Stored records:
▼

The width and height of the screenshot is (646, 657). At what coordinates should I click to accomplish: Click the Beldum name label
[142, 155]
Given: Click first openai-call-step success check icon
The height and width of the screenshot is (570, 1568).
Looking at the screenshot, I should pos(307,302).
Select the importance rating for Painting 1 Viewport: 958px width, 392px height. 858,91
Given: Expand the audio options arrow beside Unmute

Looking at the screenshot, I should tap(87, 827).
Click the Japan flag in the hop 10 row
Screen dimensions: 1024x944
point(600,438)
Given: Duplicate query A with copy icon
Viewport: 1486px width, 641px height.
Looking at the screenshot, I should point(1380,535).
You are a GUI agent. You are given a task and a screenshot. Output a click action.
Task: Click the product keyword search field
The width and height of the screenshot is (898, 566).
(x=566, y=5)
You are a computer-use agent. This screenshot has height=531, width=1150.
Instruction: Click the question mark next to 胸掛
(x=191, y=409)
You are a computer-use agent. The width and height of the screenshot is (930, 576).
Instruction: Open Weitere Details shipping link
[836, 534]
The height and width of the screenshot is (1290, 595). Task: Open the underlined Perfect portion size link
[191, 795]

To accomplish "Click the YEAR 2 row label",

▲

- [EXERCISE]: The records above must be restated. Preserve every word.

- [OUTPUT OF THE TASK]:
The width and height of the screenshot is (646, 657). At what coordinates should I click to accomplish: Click the Beldum name label
[142, 155]
Given: Click first openai-call-step success check icon
The height and width of the screenshot is (570, 1568).
Looking at the screenshot, I should pos(307,302).
Select the importance rating for Painting 1 Viewport: 958px width, 392px height. 858,91
Given: Expand the audio options arrow beside Unmute

Looking at the screenshot, I should tap(87, 827).
Click the Japan flag in the hop 10 row
Screen dimensions: 1024x944
point(600,438)
Given: Duplicate query A with copy icon
Viewport: 1486px width, 641px height.
Looking at the screenshot, I should point(1380,535).
You are a GUI agent. You are given a task and a screenshot. Output a click action.
Task: Click the product keyword search field
The width and height of the screenshot is (898, 566).
(x=566, y=5)
You are a computer-use agent. This screenshot has height=531, width=1150.
Instruction: Click the question mark next to 胸掛
(x=191, y=409)
You are a computer-use agent. The width and height of the screenshot is (930, 576).
Instruction: Open Weitere Details shipping link
[836, 534]
The height and width of the screenshot is (1290, 595). Task: Open the underlined Perfect portion size link
[191, 795]

To accomplish "Click the YEAR 2 row label",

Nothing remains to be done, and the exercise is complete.